Bei der verfahrensgegenständlichen Konstellation hätte es für die Beschwerdeführerin nur das Rechtsinstitut der Wiedereinsetzung gegeben, um den Folgen des Ablaufes der Berufungsfrist gegen den erstinstanzlichen Bescheid nach der wirksamen Zustellung am entgegenzuwirken. Die Beschwerdeführerin führt selbst ins Treffen, dass ihr Schreiben vom einen Wiedereinsetzungsantrag darstelle, für den ihr eine Frist für die Verbesserung gesetzt hätte werden müssen.
Gegenstand des vorliegenden Verfahrens ist aber nicht dieser allfällige Wiedereinsetzungsantrag, sondern nur die Zurückweisung der Berufung wegen Verspätung.
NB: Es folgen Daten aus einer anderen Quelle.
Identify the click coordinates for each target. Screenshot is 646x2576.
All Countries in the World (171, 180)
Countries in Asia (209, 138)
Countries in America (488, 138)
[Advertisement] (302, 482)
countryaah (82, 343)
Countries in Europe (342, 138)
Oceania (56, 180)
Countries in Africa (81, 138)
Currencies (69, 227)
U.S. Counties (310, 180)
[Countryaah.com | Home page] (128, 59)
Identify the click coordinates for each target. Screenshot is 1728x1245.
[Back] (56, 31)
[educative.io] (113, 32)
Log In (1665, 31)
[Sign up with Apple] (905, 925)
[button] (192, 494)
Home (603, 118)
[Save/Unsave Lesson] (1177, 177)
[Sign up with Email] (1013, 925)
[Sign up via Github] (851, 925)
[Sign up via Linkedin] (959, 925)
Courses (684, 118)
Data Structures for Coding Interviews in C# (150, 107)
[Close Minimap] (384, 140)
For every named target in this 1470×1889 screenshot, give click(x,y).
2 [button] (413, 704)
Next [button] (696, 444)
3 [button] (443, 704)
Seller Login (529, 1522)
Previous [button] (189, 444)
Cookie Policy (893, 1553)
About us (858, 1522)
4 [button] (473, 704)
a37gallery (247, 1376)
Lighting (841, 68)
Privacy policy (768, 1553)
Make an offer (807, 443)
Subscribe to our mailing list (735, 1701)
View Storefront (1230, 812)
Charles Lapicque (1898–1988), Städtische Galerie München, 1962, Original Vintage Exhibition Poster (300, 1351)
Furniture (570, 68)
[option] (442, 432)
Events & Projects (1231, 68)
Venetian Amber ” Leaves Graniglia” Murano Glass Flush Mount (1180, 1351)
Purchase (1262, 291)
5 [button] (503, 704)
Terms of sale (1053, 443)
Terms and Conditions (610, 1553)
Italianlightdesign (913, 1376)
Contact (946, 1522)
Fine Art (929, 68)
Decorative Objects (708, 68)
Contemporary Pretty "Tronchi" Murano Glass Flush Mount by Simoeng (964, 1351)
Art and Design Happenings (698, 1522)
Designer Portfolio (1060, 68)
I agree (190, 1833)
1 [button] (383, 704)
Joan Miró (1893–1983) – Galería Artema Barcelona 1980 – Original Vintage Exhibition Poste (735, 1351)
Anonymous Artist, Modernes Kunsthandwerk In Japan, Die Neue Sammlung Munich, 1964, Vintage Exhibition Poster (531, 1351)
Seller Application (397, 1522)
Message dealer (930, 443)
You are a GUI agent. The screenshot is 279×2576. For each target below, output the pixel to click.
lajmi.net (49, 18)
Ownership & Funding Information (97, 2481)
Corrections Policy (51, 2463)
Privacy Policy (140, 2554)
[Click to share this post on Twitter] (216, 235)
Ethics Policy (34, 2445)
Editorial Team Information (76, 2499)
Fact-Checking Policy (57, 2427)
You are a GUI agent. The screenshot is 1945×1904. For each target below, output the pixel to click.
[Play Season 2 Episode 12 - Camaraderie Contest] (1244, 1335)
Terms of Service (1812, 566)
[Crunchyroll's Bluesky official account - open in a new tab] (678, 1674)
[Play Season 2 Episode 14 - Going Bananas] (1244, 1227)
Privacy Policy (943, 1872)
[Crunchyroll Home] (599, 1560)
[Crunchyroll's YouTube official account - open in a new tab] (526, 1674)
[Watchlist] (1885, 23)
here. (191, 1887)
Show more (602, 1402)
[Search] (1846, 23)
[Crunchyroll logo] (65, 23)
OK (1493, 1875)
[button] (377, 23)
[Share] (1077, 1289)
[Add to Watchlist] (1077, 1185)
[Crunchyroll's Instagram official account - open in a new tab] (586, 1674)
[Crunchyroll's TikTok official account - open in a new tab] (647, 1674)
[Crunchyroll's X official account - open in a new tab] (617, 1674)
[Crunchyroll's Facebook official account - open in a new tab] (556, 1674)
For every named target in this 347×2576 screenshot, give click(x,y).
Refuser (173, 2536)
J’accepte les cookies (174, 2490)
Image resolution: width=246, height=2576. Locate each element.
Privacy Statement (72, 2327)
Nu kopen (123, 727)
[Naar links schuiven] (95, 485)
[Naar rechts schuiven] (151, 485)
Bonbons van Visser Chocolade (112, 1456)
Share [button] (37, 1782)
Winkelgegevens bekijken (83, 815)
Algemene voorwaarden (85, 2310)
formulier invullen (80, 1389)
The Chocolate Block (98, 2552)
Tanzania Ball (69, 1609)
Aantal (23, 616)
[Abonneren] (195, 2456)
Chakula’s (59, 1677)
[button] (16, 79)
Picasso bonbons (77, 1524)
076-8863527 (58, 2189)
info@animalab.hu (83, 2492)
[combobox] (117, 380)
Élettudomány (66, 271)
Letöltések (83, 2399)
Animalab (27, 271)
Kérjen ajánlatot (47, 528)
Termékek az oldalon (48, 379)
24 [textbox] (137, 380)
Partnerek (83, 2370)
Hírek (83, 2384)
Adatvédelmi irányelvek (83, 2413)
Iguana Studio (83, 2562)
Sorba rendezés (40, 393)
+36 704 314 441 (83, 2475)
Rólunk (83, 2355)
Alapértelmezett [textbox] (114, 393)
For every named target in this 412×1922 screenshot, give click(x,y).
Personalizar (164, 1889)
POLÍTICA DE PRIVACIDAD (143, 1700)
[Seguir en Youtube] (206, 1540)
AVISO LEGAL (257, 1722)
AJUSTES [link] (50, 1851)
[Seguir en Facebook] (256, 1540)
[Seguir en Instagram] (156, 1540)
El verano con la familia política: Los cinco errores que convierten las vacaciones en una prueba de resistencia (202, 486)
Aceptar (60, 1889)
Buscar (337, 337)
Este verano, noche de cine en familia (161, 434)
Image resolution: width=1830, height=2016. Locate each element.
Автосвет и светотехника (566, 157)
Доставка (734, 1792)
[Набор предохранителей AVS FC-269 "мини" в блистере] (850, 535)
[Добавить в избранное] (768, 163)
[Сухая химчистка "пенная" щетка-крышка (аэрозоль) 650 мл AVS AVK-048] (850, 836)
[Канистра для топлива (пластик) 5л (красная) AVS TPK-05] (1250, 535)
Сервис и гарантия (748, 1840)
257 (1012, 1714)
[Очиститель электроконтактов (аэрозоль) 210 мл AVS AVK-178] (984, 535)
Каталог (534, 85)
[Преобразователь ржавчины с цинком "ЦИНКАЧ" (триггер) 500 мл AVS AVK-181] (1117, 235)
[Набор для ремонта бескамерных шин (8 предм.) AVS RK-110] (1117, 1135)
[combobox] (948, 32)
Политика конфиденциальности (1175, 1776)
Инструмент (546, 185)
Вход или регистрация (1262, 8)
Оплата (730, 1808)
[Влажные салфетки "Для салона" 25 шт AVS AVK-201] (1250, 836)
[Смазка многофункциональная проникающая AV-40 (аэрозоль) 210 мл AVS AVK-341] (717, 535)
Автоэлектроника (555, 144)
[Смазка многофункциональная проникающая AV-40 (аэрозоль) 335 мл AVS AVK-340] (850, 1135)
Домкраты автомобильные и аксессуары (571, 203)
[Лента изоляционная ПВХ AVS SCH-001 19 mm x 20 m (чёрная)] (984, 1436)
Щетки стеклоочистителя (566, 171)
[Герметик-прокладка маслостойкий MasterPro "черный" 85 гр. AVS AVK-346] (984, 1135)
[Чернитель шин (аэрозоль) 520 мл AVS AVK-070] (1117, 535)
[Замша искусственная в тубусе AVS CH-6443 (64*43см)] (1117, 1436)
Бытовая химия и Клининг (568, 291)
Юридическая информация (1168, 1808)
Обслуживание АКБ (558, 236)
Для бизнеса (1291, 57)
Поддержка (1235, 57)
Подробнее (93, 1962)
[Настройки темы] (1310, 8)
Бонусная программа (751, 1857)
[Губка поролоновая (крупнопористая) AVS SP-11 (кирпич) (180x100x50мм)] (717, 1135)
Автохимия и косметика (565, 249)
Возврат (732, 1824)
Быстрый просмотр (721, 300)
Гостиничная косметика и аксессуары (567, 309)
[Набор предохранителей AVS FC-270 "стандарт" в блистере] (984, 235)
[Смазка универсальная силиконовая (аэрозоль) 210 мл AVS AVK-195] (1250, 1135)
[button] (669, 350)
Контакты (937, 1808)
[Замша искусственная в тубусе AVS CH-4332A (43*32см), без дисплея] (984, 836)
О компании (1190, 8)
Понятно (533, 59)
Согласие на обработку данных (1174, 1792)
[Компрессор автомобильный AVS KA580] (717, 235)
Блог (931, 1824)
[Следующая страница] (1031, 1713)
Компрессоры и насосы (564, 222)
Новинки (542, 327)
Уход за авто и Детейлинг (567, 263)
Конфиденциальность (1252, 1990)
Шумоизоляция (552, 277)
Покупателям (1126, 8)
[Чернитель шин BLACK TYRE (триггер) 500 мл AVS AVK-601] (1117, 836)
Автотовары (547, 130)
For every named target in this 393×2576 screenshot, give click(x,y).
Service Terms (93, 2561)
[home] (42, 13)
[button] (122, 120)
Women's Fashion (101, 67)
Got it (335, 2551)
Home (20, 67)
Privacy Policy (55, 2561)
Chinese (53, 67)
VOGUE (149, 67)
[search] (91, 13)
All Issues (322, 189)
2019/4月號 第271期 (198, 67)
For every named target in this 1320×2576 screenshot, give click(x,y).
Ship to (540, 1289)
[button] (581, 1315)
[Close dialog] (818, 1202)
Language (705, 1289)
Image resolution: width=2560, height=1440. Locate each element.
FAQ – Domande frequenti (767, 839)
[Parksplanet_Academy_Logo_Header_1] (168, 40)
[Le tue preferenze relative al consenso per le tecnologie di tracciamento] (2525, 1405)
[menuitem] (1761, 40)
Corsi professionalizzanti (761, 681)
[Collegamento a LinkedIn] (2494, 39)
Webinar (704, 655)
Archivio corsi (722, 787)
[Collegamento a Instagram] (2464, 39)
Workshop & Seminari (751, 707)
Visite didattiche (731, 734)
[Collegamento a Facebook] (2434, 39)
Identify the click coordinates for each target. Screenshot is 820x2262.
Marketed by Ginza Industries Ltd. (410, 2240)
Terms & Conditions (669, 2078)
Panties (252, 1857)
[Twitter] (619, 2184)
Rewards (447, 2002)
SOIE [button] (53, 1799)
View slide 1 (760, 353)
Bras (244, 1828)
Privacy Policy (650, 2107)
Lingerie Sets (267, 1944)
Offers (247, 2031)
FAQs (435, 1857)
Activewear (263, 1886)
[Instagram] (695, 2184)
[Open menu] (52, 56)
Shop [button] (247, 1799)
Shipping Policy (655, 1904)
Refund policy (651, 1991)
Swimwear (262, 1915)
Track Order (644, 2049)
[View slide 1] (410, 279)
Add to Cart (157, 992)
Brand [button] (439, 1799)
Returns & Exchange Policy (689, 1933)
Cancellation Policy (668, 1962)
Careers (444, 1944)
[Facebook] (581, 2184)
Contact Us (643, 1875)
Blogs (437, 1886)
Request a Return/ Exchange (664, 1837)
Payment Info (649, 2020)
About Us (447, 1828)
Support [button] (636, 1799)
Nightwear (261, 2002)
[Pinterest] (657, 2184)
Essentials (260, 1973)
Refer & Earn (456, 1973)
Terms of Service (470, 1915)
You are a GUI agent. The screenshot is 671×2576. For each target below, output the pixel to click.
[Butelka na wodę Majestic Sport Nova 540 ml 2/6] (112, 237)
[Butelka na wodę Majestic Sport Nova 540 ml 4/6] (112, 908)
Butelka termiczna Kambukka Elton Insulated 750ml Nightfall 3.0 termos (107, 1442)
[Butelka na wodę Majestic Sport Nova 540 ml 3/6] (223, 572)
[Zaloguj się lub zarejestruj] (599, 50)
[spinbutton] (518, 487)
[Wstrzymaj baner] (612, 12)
Es bestand für die Behörden auch keine Verpflichtung über die Berufung erst nach Entscheidung über diesen allfälligen Wiedereinsetzungsantrag zu entscheiden (vgl. die in Walter - Thienel, Die österreichischen Verwaltungsverfahrensgesetze I2, S. 1198, in E. 244 und E. 245 angeführte hg. Judikatur).
Wenn die Beschwerdeführerin letztlich unsubstanziiert behauptet, dem Akt lasse sich nicht entnehmen, ob die Voraussetzung für eine Hinterlegung, nämlich die vergebliche Zustellung am Vortag, gegeben gewesen sei, ist ihr insbesondere entgegenzuhalten, dass sie unbestritten die Verständigung über die Hinterlegung, die im Rahmen des vergeblichen Zustellversuches erfolgte, an der Abgabestelle vorgefunden hat.
Da bereits der Inhalt der Beschwerde erkennen lässt, dass die von der Beschwerdeführerin geltend gemachten Rechtsverletzungen nicht vorliegen, war die Beschwerde gemäß § 35 Abs. 1 VwGG ohne weiteres Verfahren in nichtöffentlicher Sitzung als unbegründet abzuweisen.